Subsection 1.1.1 Dependent and independent systems

Definition 1.1.1. Dependent system of linear equations.

A dependent system of equations has infinitely many solutions. This is characterized by having one or more free variables.

\begin{equation*} \, \end{equation*}
Definition 1.1.2. Independent system of linear equations.

An independent system of equations has a unique solution.

\begin{equation*} \, \end{equation*}
Insight 1.1.3. Updated summary of classification of systems of linear equations.

Once we obtained the RREF of the augmented matrix of a system, we can conclude -without explicitly solving the system- whether it has no solution, infinitely many solutions or unique solution. We do this by looking at the rows and leading ones in the RREF of the augmented matrix:

  • If there is a row with all zeros except the last entry, this implies the system has no solution.

  • If the number of leading ones is less than the number of variables in the system, the system has infinitely many solutions.

  • If the number of leading ones is equal to the number of variables in the system, the system has unique solution.

Given the RREF matrix, find the solution to the system of equations it represents.

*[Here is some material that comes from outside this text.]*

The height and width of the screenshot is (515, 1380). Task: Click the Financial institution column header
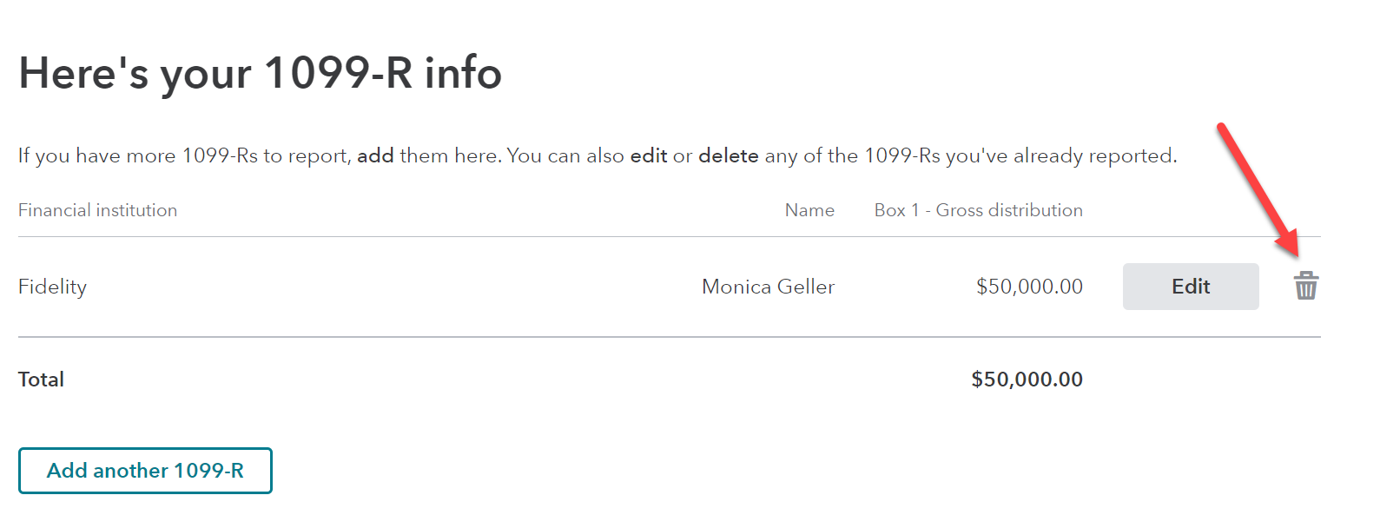(x=97, y=210)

\begin{equation*} \left[ \begin{array}{ccccc} 1 \amp 2 \amp 0 \amp 1 \amp 0 \amp 3\\ 0 \amp 0 \amp 1 \amp 3 \amp 0 \amp -1\\ 0 \amp 0 \amp 0 \amp 0 \amp 1 \amp -4\\ 0 \amp 0 \amp 0 \amp 0 \amp 0 \amp 0\\ \end{array}\right] \end{equation*}

Since the matrix has 5 columns, the corresponding system of equations has 4 variables (4 variables + 1 independent vector = 5). Then the system represented by the matrix is

\begin{equation*} \begin{array}{rcl} x_1 + 2x_2 + x_4 = \hspace{0.4cm} 3 \amp \hspace{1cm} \Rightarrow \hspace{1cm} \amp x_1 = 3 - 2x_2 - x_4 \\ x_3 + 3x_4 = -1 \amp \hspace{1cm} \Rightarrow \hspace{1cm} \amp x_3 = -1 - 3x_4\\ x_5 = -4 \amp \hspace{1cm} \Rightarrow \hspace{1cm} \amp x_5 = -4 \end{array} \end{equation*}

The solution is

\begin{equation*} \begin{array}{rcl} x_1 \amp = \amp 3 - 2r - s \\ x_2 \amp = \amp r\\ x_3 \amp = \amp -1 - 3s\\ x_4 \amp = \amp s\\ x_5 \amp = \amp -4 \end{array} \end{equation*}

This system has infinetely many solutions since both \(r \) and \(s \) can be any real number. We call this a dependent system.

Let \(\boldsymbol{A} = \begin{array}{lrrrrrr} \lceil \amp 1 \amp 0 \amp {-1} \amp 0 \amp {5} \amp \rceil \\ \vert \amp 0 \amp 1 \amp {2} \amp 0 \amp {8} \amp \vert\\ \vert \amp 0 \amp 0 \amp 0 \amp 1 \amp {7} \amp \vert\\ \lfloor \amp 0 \amp 0 \amp 0 \amp 0 \amp 0 \amp \rfloor \end{array}\)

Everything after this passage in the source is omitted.